**GOAL 1**
In the records, rewrite the part that opens with the line containing "Given: Click sender name Eric Hardy in From" and closes with the line containing "tap(101, 233)", changing "sender name" to "author name" and leaving everything else as it is. Give only those lines.

● ● ● ● ● ● ●

Social Entrepreneurship

Silicon Valley, Boston, and the Importance of Social Density

Published October 31, 2009 @ 01:41PM PT

Despite the power of the internet to accelerate communication and connect people across greater distances than ever before, social density - the depth and diversity of connections in a geographically concentrated area - still has incredible power to determine business innovation and success.

Yesterday in my post about the Huffington Post's Philanthropy Game Changers, I noticed that six out of the ten participants were based in the San Francisco Bay Area. There is a selection bias towards technology in the nominees, which explains the concentration to some extent, but that just brings up the question of how the Bay Area became the place where technology innovation is concentrated in the first place.

There's a great historical piece today on TechCrunch about how Silicon Valley became the leading light that it is, and in particular, why Boston - arguably the technology leader for most of the second half of the 20th century - slowly slipped behind northern California as an innovation hub.

● ● ● ● ● ● ●

**GOAL 2**
From the post on social density, copy the part that opens with the words containing "There's a great" and closes with the words containing "an innovation hub.".

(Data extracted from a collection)
● ● ● ● ● ● ●

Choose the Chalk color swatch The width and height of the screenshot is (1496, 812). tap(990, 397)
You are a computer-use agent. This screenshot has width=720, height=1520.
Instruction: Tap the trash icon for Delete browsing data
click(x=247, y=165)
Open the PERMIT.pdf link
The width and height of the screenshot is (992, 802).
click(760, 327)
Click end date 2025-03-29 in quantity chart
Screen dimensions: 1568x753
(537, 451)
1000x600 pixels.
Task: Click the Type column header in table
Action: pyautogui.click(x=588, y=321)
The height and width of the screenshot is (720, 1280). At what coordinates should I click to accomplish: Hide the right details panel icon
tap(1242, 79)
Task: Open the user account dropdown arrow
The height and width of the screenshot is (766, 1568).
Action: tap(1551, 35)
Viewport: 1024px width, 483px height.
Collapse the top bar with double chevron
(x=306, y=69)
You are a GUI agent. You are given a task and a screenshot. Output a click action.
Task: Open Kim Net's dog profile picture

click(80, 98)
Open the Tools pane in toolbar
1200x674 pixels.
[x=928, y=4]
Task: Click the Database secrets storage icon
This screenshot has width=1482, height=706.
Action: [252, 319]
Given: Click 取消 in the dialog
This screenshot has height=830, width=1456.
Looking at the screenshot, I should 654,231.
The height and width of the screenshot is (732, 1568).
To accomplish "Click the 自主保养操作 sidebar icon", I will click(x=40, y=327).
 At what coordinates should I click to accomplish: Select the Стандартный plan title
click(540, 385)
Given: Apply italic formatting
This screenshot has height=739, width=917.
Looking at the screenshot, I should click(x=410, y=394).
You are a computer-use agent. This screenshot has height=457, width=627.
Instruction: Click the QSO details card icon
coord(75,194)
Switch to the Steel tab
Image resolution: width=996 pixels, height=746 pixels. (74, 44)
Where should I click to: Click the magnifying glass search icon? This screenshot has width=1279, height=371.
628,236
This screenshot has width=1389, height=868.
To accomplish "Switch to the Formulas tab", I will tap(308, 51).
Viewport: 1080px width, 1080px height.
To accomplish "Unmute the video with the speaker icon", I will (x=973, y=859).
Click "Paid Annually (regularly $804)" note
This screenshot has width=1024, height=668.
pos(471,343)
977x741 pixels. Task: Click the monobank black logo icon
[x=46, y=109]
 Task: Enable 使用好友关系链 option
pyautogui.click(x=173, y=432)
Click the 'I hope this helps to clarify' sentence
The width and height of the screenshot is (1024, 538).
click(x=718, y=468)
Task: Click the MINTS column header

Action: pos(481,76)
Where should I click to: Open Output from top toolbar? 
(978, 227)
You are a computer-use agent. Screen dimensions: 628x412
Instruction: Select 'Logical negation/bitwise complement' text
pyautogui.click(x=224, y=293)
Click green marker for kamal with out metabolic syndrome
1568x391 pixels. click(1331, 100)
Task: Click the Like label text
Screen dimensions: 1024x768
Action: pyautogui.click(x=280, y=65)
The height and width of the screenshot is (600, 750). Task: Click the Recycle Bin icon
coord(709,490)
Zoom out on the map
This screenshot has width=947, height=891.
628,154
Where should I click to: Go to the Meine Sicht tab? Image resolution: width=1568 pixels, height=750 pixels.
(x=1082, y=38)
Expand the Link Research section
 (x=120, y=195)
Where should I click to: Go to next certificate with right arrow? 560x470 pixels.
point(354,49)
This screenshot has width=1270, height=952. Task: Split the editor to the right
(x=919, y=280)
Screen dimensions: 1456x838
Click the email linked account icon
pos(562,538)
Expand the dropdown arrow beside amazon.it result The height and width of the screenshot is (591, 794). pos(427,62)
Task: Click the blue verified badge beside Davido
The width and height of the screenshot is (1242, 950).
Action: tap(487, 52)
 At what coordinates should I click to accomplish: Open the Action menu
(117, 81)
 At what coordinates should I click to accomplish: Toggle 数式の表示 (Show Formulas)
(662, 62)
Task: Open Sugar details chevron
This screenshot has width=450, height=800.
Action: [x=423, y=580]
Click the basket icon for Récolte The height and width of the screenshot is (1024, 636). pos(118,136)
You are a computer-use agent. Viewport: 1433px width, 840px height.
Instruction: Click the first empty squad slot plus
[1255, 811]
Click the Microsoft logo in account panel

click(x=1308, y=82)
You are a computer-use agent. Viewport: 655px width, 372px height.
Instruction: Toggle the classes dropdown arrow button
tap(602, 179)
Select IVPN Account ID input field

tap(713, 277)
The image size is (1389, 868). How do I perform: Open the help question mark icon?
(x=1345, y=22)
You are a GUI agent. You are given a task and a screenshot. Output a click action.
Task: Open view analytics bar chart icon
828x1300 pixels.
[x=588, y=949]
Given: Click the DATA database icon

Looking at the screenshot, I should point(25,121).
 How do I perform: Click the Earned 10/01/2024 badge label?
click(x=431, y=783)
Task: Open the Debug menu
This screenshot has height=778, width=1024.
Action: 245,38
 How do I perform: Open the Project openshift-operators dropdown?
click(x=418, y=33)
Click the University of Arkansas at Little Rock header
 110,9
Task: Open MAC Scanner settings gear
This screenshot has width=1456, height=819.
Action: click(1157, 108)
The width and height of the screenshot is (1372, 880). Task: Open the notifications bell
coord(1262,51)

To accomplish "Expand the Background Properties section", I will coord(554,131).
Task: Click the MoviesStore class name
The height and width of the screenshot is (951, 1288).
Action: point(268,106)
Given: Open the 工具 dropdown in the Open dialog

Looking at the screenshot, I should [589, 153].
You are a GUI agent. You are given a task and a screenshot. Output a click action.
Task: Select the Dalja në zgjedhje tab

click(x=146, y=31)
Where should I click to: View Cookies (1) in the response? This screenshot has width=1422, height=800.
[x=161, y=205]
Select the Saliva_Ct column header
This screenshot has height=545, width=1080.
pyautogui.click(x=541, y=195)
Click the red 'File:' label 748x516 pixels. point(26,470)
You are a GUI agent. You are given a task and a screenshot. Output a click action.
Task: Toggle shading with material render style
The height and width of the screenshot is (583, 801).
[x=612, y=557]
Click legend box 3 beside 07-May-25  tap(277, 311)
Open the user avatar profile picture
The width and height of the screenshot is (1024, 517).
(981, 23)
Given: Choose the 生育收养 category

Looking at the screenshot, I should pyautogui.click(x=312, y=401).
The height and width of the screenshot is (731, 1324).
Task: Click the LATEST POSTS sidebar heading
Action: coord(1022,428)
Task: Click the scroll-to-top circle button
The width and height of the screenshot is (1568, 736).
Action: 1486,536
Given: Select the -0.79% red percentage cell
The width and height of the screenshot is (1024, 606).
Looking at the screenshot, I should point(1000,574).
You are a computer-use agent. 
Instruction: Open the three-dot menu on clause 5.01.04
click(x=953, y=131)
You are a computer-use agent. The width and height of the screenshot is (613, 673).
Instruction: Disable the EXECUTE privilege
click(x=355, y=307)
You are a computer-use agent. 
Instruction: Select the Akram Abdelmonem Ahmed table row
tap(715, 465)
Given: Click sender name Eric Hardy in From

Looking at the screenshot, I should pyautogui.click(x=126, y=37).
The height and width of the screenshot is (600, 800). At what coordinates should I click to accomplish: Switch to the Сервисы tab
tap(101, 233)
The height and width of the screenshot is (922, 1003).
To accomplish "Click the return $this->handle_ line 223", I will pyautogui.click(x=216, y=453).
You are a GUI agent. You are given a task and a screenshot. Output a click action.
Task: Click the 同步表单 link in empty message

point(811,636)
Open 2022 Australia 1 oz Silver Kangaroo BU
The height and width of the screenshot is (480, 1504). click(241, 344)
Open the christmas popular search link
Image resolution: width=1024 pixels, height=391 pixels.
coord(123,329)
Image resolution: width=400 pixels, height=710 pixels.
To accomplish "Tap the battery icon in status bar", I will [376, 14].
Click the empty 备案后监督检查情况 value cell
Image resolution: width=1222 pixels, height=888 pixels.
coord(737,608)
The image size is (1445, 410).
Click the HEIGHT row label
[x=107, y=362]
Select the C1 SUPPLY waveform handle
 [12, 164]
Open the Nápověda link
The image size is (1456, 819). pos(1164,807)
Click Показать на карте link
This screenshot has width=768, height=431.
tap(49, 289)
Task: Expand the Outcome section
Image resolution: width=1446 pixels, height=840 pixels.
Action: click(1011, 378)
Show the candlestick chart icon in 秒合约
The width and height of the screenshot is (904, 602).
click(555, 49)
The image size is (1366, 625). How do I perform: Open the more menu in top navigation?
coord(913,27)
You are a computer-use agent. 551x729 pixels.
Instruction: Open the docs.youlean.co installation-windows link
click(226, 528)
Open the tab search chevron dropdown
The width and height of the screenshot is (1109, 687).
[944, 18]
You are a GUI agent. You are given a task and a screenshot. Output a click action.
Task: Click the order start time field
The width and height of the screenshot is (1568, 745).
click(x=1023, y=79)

● ● ● ● ● ● ●

**RESULT 1**
Given: Click author name Eric Hardy in From

Looking at the screenshot, I should pyautogui.click(x=126, y=37).
The height and width of the screenshot is (600, 800). At what coordinates should I click to accomplish: Switch to the Сервисы tab
tap(101, 233)

**RESULT 2**
There's a great historical piece today on TechCrunch about how Silicon Valley became the leading light that it is, and in particular, why Boston - arguably the technology leader for most of the second half of the 20th century - slowly slipped behind northern California as an innovation hub.